MATERIALS PROVIDED Block Start
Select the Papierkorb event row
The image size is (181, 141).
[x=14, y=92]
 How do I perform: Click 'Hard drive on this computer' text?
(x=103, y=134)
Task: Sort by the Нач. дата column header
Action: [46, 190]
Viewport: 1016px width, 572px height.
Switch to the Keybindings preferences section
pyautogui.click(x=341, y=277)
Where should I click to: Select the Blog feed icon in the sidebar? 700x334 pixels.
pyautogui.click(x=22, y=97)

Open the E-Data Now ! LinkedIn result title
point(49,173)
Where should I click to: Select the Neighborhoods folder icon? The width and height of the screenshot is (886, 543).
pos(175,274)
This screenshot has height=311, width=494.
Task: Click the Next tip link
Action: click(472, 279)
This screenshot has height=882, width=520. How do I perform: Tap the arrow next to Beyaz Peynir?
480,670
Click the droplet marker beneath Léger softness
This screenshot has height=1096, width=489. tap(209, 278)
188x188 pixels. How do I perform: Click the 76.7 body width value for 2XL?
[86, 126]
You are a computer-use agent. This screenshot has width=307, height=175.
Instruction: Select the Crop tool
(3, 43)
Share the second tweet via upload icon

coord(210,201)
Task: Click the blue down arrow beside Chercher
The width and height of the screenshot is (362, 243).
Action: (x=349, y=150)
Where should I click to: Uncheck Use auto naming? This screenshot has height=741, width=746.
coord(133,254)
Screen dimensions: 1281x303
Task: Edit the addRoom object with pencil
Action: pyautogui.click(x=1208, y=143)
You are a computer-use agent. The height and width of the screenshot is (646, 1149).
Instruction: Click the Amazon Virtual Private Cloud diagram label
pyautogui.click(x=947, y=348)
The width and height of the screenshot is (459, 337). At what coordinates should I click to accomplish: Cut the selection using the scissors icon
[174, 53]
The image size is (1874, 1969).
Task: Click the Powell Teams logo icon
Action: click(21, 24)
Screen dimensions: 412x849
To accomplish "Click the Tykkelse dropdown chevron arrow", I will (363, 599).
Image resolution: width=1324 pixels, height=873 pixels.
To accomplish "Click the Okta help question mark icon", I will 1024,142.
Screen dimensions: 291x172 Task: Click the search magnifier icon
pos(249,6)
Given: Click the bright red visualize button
MATERIALS PROVIDED Block End
Copy, without any change, the lines from the one that contains "Where should I click to: Uncheck" to the final line of the entries above.

Where should I click to: Uncheck Use auto naming? This screenshot has height=741, width=746.
coord(133,254)
Screen dimensions: 1281x303
Task: Edit the addRoom object with pencil
Action: pyautogui.click(x=1208, y=143)
You are a computer-use agent. The height and width of the screenshot is (646, 1149).
Instruction: Click the Amazon Virtual Private Cloud diagram label
pyautogui.click(x=947, y=348)
The width and height of the screenshot is (459, 337). At what coordinates should I click to accomplish: Cut the selection using the scissors icon
[174, 53]
The image size is (1874, 1969).
Task: Click the Powell Teams logo icon
Action: click(21, 24)
Screen dimensions: 412x849
To accomplish "Click the Tykkelse dropdown chevron arrow", I will (363, 599).
Image resolution: width=1324 pixels, height=873 pixels.
To accomplish "Click the Okta help question mark icon", I will 1024,142.
Screen dimensions: 291x172 Task: Click the search magnifier icon
pos(249,6)
Given: Click the bright red visualize button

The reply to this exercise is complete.